I have a program ( written on C++ and compiled by Intel Parallel Studio XE 2018 ), which needs a lot of memory & CPU cores ( MPI ). During execution maximum memory usage for test example of input data is about 110 Gb. When I run it on server with 512 Gb ( or above ), the computation time is124 min. When I take off 10 ( of 12 ) memory module, and total memory reduces to 128 Gb, the computation time reduces to 30 min.
Server Lenovo, 2 x Intel(R) Xeon(R) Gold 6134 CPU @ 3.20GHz, Windows Server 2016 Standard. The memory modules are DDR4 64Gb ECC 2666MHz, passed all tests.
The same effect I see on HP, Dell, SuperMicro servers.
Can anybody explain this ?
This may be of use: https://lenovopress.com/lp0697.pdf
Of particular interest may be Page 9, Socket Interleave.
Due to your program being MPI, you best performance may be NUMA. If the memory is not set to NUMA, then memory allocations will be distributed across sockets, and, depending on the physical placement, your program could have the unfortunate luck of having its heavily used RAM located on the other socket. IOW bad luck of the draw.

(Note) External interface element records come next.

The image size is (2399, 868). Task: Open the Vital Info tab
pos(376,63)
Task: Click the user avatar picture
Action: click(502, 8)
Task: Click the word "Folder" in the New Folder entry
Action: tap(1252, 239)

Another potential source might be is depending on the Page Size and total RAM, the number of TLB's required during execution may be fewer in one case and more in the other. TLB's are part of the Virtual to Physical memory address translation. This is not a cache of the data, but think of it as a cache of the page tables. A miss on a TLB requires accessing the page table(s).